If all or any substantial part of the Premises, the Building, or the land is taken or condemned for any public use or purpose by right of eminent domain (with or without litigation) or is transferred by agreement in connection with or in lieu of or under threat of condemnation, the Term and the leasehold estate created hereby will, at the option of the LANDLORD, terminate as of the date title vests in the condemnor or transferee. If the Lease is not so terminated, the LANDLORD will put the Premises (or the remaining portion) into proper condition for occupancy to the extent permitted by the net award for damages, and the Rent will be equitably abated (as determined in the good faith judgment of the LANDLORD) until such repairs are made, or in the case of a permanent reduction in area of the Premises, until the end of the Term. The LANDLORD will receive the entire award from such taking (or the entire compensation paid on account of any transfer by agreement) and the TENANT will have no claim thereto. The TENANT shall have the right, however, to make a claim in a separate action for any damages payable for movable trade fixtures and moving expenses.

 

ARTICLE 9:RIGHTS OF MORTGAGEE 

 

9.1PRIORITY OF LEASE 

 

This Lease is and shall continue to be subject and subordinate to any presently existing mortgage or deed of trust of record covering the land or Building or both (the "mortgaged premises"). The holder of any such presently existing mortgage or deed of trust shall have the election to subordinate the same to the rights and interests of TENANT under this Lease exercisable by filing with the appropriate recording office a notice of such election.


 

This Lease shall be superior to any mortgage, deed of trust or other voluntary lien hereafter placed on the mortgaged premises unless the option provided in the following sentence shall be exercised. The holder of any such mortgage, deed of trust or other voluntary lien shall have the option to subordinate this Lease to the same, provided that such holder enters into an agreement with TENANT by the terms of which the holder will agree to recognize the rights of TENANT under this Lease in the event of acquisition of title by such holder through foreclosure proceedings or otherwise and TENANT will agree to recognize the holder of such mortgage as LANDLORD in such event, which agreement shall be made to expressly bind and inure to the benefit of the successors and assigns of TENANT and of the holder and upon anyone purchasing the mortgaged premises at any foreclosure sale.

 

9.2NO PREPAYMENT OR MODIFICATION 

TENANT shall not pay Base Rent, Additional Rent, or any other charge more than ten days prior to the due dates thereof.
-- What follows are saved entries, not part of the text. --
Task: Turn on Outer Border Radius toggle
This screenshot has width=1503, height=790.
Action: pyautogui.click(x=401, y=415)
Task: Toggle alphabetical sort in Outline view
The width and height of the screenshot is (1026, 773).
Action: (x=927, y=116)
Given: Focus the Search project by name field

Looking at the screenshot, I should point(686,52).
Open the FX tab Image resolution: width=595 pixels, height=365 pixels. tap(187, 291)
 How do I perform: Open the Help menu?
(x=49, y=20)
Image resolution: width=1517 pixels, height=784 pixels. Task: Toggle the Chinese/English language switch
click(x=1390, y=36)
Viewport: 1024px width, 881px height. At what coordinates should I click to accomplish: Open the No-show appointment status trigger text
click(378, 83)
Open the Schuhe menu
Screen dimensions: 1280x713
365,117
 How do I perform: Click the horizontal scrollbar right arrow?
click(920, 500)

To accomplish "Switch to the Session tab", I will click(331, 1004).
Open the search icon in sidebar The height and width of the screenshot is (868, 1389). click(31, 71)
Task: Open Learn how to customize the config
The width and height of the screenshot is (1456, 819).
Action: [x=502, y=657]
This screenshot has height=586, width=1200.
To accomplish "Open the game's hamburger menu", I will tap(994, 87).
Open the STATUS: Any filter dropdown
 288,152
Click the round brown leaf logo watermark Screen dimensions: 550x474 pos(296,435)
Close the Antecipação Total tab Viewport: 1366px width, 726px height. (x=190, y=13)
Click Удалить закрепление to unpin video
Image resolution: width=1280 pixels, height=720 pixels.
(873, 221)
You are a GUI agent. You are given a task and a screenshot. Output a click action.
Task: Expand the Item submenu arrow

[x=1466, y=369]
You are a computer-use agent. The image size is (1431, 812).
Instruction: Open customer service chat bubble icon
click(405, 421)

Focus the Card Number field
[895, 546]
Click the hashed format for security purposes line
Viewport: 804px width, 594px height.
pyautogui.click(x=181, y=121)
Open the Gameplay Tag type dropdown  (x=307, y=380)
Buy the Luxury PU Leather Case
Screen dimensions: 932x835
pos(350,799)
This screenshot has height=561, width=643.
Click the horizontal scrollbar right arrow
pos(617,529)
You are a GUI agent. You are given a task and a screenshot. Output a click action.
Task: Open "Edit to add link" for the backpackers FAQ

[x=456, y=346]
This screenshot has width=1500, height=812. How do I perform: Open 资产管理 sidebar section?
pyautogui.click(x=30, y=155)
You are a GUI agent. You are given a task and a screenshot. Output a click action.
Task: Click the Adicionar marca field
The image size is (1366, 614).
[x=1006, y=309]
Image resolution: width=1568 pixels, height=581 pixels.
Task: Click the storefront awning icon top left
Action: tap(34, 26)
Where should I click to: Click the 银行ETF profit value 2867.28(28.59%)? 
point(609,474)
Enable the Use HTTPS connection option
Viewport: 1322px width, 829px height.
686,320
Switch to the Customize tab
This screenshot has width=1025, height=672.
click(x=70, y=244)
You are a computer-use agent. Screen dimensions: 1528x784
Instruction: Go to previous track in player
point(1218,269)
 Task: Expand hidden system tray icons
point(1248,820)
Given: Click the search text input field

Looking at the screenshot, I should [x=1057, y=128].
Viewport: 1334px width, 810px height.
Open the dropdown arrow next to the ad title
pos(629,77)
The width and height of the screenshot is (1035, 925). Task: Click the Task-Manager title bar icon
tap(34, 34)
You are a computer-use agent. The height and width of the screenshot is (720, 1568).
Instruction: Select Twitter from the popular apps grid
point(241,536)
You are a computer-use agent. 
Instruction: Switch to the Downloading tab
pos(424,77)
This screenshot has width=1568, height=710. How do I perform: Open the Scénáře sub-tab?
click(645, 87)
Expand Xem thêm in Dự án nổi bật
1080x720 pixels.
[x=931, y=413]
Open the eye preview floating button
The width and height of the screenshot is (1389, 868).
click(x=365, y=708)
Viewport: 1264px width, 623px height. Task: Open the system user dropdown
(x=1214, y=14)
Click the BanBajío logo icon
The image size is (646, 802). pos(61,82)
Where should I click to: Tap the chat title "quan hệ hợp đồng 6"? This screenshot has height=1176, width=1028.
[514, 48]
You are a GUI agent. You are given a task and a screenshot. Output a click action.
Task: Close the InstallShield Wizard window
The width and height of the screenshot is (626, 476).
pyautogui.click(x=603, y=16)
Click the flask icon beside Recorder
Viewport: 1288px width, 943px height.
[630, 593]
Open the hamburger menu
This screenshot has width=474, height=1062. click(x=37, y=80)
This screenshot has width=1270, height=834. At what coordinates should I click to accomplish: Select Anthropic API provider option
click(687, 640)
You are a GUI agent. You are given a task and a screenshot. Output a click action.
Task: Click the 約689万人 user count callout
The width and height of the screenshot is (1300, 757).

No prepayment of Base Rent, Additional Rent or other charges, no assignment of this Lease and no agreement to make or accept any surrender, termination or cancellation of this Lease and no agreement to modify so as to reduce the rent, change the Term, or otherwise materially change the rights of LANDLORD under this Lease, or to relieve TENANT of any obligations or liability under this Lease, shall be valid unless consented to in writing by LANDLORD's mortgagees of record, if any.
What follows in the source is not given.